[Start of Attachment]

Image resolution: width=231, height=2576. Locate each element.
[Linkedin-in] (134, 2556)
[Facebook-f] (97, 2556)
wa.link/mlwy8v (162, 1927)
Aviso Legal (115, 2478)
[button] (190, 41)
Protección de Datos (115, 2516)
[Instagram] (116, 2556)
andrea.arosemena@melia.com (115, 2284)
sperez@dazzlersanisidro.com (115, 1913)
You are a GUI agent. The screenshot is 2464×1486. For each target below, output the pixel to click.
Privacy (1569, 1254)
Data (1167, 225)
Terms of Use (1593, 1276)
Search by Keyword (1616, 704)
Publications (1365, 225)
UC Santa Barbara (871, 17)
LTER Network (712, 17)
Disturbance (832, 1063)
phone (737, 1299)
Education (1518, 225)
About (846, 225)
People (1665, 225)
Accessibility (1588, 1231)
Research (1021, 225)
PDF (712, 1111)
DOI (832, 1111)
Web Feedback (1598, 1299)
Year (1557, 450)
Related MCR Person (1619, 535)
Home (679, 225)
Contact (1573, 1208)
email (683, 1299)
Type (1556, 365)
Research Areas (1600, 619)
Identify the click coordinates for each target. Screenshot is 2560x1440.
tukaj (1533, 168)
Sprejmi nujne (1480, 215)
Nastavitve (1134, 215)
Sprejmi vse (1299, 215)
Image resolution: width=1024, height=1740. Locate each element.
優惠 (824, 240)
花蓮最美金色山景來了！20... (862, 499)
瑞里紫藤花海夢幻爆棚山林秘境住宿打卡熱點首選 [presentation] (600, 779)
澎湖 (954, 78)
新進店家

[End of Attachment]

Only lines with the string "height" belong in the answer; copy each of them from the listing.

Image resolution: width=231, height=2576. Locate each element.
Image resolution: width=1024, height=1740. Locate each element.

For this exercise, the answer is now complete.